If you’re a political junkie like me, and if you’re reading this article there’s a pretty good chance you are, then you’re probably addicted to the Gallup and Rasmussen tracking polls. Where else can you follow the ups and downs of the presidential race every day? I can hardly wait to get my daily fix of Rasmussen every morning and Gallup every afternoon.

The folks at Gallup and Rasmussen are certainly providing a valuable service. Beyond just tracking the horserace, the vast numbers of respondents surveyed in these tracking polls have allowed for some fascinating analyses of the preferences of various subgroups within the electorate. Gallup, for example, is posting weekly breakdowns of candidate preference by age, race, gender, education, party, ideology, and church attendance on their website. It’s a real goldmine of information for election watchers.

Lately, though, something’s been bothering me about those tracking polls. I’ve had a nagging suspicion for a while that the results of the tracking polls are out of line with the results of other national polls on the presidential race. Not way out of line, but enough to be noticeable, at least to me. So I decided to check on my suspicion by doing a systematic comparison of the results of the Gallup and Rasmussen tracking polls with all other national polls that were conducted in May, June, and July. I got the Rasmussen poll results from their website and the Gallup and other poll results from pollingreport.com.

Here’s what I found. Since the beginning of May, over 74 days of polling, the Gallup tracking poll has shown Barack Obama with an average lead of 1.6 percentage points over John McCain. During the same time period, the Rasmussen tracking poll, over 76 days of polling, has shown Obama with an average lead of 1.8 percentage points. But during the exact same time period, 38 other national polls have shown Obama with an average lead of 5.2 percentage points.

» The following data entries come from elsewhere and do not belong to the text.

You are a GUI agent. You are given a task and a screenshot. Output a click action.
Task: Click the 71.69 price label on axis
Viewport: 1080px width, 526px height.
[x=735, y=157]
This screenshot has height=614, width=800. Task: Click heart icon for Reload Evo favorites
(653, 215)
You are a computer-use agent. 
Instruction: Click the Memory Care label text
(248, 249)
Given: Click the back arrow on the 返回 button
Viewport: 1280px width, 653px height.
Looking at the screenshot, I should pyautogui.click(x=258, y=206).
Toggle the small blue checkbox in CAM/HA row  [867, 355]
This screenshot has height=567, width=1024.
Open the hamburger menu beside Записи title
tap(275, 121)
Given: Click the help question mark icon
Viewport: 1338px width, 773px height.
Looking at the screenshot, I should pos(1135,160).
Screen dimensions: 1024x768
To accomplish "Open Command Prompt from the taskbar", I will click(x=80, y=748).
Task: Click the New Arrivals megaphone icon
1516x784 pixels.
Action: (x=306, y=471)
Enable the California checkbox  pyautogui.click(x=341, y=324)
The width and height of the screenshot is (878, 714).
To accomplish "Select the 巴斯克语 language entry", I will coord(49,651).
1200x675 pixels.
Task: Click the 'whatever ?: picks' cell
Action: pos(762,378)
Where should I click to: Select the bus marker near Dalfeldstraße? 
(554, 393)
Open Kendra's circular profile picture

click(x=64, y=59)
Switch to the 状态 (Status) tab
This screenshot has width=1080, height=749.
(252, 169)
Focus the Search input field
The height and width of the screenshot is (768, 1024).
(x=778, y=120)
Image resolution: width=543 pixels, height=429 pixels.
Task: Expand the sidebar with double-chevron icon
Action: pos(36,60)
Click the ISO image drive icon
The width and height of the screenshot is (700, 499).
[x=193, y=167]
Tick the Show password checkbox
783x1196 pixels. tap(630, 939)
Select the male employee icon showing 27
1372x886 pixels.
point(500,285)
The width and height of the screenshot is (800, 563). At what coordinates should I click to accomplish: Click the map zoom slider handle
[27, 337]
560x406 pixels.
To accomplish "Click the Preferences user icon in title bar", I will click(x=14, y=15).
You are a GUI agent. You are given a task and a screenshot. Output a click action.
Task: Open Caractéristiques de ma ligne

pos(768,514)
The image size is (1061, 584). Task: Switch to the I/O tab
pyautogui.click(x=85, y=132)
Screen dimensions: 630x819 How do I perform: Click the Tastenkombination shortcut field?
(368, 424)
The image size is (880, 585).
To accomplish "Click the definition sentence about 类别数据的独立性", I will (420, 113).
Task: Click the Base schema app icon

It’s not a huge difference. But given the numbers of respondents interviewed in these polls-about 60 thousand in the Gallup tracking poll, 75 thousand in the Rasmussen tracking poll, and 40 thousand in the other national polls-it is certainly a statistically significant difference. More importantly, the Gallup and Rasmussen results give a different impression of the state of the presidential race from other national polls. A lead of less than two points suggests a much tighter race than a lead of between five and six points.

There’s also no correlation between the day-to-day, week-to-week, or month-to-month changes in the two tracking polls. Whether Obama’s lead goes up or down in one is unrelated to whether it goes up or down in the other. Today (Monday, June 21st), for example, Obama’s lead decreased from two points to one point in the Rasmussen tracking poll but increased from three points to six points in the Gallup tracking poll. Between June and the first three weeks of July, Obama’s average lead increased from 2.4 points to 3.5 points in the Gallup tracking poll but decreased from 4.8 points to 2.6 points in the Rasmussen tracking polls. The lack of any correlation between the two polls suggests that these changes are a result of random statistical noise rather than any real shift in the underlying preferences of the electorate. In fact, the results of other national polls indicate that there has been little or no change in voter preferences over the past three months: the average Obama lead was 5.1 points in May, 5.3 points in June, and 5.2 points in July.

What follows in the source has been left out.